The book itself features a number of texts which are styled in a way similar to the Bible or other religious texts in which it is claimed to be the word of God. Blake's version features content which comes directly from his own opinions, however, and so is more leaned towards the Romanticist values of the 18th century. The artist would design the plates and produce prints from them before than working by hand on the copies to add colour and extra detail. It is an important project which also took in the assistance of his wife as well, and married the two main components of the artist's success - art and literature. Indeed, many of his more famous paintings would derive inspiration from other author's work, including Dante's Divine Comedy, of course. Within The Marriage of Heaven and Hell, Blake would describe his own imaginary visit to Hell itself, displaying clear influence from both Milton and Dante in this regard.

Some consider this book to have been Blake's most important. He uses the publication to compare Heaven and Hell, offering stability versus an energetic alternative. Many have studied these writings in detail, fascinated by the innovative views of Blake. There have also been a frequent use of this title within popular culture and the mythological fantasy worlds produced by Blake have inspired so many, both with his art and also his poetry. Even today he is considered one of the most famous Britons of all time, and his legacy is viewed with respect and love from most. His life was truly unique, and the UK struggles to find anyone that can compare to his legacy, plus the variety of his contributions across these different disciplines.
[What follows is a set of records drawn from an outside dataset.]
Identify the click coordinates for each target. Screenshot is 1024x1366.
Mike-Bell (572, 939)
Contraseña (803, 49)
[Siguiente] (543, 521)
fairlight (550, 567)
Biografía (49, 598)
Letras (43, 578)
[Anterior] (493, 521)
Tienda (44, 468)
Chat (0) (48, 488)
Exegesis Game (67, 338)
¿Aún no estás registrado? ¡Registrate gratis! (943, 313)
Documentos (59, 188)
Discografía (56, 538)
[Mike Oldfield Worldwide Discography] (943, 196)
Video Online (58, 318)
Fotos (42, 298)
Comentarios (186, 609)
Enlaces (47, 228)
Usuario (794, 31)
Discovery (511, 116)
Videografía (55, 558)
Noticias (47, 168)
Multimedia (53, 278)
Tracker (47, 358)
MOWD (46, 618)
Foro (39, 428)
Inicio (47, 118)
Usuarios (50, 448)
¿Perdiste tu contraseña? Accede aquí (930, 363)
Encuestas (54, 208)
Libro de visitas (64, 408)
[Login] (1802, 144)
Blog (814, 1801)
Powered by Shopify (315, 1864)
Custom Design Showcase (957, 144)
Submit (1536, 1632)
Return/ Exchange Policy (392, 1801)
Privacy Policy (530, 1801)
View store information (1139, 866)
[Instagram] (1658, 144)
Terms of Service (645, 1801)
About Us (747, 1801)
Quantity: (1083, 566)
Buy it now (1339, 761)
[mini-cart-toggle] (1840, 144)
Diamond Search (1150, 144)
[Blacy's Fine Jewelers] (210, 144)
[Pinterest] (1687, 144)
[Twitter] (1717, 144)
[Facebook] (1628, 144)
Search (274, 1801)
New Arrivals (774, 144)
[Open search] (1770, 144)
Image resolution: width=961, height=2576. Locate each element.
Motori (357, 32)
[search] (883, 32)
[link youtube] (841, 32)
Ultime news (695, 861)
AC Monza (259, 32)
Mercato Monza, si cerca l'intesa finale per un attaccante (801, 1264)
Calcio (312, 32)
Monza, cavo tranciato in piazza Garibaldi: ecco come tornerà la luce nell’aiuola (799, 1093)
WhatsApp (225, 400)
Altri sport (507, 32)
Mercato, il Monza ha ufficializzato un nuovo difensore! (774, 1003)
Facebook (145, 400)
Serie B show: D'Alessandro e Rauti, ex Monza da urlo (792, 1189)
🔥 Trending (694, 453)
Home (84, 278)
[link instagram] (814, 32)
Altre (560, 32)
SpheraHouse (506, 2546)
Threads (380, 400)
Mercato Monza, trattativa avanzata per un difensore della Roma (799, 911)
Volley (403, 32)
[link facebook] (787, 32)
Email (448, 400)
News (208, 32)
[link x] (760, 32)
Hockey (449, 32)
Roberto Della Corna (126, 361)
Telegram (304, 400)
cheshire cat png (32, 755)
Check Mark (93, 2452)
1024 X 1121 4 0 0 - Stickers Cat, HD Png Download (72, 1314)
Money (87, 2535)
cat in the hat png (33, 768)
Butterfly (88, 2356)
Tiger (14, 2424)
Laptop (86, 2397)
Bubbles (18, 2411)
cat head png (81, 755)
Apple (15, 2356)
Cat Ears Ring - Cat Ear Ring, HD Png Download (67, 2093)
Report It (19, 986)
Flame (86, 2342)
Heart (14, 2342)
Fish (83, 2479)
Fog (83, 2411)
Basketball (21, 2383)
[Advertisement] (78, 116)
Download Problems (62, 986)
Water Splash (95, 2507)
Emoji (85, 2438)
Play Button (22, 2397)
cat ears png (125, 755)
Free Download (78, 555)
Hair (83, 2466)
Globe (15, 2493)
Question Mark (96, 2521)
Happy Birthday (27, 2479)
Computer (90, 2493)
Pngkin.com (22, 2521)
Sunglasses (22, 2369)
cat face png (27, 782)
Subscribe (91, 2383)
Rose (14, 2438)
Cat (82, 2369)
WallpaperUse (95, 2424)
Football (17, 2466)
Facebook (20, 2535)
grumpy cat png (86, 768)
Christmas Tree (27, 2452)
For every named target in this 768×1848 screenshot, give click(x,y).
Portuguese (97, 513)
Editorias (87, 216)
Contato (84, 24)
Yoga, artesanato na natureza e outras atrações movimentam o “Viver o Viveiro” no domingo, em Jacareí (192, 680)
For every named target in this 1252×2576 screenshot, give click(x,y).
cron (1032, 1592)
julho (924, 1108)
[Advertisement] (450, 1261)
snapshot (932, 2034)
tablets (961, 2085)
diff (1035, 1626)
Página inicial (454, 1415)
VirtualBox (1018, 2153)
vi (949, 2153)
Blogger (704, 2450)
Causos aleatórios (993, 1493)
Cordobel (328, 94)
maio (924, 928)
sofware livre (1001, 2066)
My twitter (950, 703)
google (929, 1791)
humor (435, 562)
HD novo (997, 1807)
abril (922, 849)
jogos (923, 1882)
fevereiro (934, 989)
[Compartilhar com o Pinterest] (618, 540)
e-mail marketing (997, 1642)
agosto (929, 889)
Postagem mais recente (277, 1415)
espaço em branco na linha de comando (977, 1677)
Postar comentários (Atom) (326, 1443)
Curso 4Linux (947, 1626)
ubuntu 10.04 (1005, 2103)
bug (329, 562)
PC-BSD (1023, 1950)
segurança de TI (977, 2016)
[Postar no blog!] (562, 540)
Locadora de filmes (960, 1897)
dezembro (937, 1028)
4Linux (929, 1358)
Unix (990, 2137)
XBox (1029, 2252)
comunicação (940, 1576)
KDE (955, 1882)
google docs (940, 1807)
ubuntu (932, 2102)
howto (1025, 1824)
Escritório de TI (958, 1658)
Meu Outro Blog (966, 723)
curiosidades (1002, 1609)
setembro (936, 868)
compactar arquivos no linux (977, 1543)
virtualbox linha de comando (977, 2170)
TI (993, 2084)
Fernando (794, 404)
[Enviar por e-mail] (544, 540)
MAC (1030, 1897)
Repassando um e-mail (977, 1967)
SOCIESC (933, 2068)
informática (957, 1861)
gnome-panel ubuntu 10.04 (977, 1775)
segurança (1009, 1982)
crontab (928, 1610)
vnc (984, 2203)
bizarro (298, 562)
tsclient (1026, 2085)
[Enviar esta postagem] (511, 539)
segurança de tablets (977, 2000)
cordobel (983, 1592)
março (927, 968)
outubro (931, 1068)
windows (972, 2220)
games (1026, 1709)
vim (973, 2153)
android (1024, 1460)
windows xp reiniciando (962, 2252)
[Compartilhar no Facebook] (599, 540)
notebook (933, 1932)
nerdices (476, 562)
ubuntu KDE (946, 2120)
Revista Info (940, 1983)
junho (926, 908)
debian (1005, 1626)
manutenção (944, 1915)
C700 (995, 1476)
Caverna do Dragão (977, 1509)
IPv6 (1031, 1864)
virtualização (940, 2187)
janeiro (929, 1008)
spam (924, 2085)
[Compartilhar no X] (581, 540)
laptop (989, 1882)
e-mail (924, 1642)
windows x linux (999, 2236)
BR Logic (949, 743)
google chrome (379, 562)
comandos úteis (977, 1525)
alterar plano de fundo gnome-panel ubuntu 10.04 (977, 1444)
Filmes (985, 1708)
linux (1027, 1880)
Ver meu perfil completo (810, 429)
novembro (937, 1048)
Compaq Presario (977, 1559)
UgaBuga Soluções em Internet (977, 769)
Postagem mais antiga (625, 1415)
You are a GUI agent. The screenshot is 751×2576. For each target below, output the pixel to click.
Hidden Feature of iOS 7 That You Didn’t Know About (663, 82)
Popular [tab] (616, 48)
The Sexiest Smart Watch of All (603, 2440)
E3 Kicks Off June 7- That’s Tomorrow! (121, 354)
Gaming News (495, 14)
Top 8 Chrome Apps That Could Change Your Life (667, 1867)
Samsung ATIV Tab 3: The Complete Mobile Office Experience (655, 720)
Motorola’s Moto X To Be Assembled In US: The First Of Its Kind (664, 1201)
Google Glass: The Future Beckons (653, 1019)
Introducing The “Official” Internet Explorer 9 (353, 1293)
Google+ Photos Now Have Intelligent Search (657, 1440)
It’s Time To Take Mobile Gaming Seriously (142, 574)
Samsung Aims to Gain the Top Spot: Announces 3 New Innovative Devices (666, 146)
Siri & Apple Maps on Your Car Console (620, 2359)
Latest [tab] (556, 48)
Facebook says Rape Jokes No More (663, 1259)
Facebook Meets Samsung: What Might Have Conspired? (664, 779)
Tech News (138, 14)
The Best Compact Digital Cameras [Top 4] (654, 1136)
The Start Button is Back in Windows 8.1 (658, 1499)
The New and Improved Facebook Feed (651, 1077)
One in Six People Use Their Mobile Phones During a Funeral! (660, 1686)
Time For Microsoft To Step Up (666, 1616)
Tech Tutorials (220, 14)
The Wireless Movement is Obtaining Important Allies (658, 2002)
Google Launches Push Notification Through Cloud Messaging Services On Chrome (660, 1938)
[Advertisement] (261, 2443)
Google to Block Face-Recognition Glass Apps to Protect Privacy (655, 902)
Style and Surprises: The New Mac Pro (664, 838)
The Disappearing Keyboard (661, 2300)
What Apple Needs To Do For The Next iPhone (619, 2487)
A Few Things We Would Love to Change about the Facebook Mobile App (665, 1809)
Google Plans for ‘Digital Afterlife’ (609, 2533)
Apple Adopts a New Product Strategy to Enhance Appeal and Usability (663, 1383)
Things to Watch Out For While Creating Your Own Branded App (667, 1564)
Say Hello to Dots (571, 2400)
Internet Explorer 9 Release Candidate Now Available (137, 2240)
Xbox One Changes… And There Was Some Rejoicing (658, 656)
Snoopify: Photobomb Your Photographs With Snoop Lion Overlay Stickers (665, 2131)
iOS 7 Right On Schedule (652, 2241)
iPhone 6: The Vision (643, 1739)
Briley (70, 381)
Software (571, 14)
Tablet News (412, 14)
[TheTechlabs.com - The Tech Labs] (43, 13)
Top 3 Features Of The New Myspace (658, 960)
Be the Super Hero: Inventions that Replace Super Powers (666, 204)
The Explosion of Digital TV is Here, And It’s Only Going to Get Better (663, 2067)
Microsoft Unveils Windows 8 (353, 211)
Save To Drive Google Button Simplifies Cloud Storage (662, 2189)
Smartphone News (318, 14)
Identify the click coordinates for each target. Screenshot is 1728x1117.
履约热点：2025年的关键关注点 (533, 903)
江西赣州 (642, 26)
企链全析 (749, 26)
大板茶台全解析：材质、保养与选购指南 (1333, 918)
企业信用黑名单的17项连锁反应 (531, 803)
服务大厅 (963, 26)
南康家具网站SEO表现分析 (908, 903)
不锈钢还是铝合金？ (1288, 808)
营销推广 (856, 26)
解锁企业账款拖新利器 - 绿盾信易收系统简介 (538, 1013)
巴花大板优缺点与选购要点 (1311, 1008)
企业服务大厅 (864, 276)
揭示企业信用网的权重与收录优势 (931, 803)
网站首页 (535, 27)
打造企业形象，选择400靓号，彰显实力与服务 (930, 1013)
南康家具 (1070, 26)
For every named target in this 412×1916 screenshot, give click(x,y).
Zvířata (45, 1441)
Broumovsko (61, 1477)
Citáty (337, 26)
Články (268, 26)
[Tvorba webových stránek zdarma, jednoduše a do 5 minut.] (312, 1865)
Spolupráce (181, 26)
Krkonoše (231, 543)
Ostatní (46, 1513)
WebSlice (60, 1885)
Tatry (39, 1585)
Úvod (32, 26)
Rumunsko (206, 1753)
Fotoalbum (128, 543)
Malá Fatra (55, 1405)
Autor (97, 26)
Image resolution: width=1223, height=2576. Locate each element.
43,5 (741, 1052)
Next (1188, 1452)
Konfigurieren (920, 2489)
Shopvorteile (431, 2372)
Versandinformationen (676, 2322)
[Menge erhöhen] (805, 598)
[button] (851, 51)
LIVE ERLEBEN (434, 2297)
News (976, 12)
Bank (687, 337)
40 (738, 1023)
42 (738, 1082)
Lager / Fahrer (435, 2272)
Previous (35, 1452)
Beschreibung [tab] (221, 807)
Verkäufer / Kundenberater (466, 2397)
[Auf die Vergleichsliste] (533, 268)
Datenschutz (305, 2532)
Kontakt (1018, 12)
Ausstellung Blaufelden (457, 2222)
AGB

It can be difficult to conclude as to whether it was the poetry or the art from William Blake's career that was the most inspiring. Often, such as here with The Marriage of Heaven and Hell, the two would become linked in a way that you could not really separate them in your mind. It is more helpful to simply appreciate and discuss his brilliance in both disciplines, as well as touching on those who had actually inspired him in the first place. He worked as an artist within all manner of mediums such as relief etching, print making, illustrations and watercolours, regularly combining some of these together to produce a variety of results. He loved to illustrate books and create art which sat perfectly alongside the accompanying literature, with his unique approach sometimes making use of his own poetry to do this. He was particularly talented in figurative work, and that genre was taught in great detail during this period.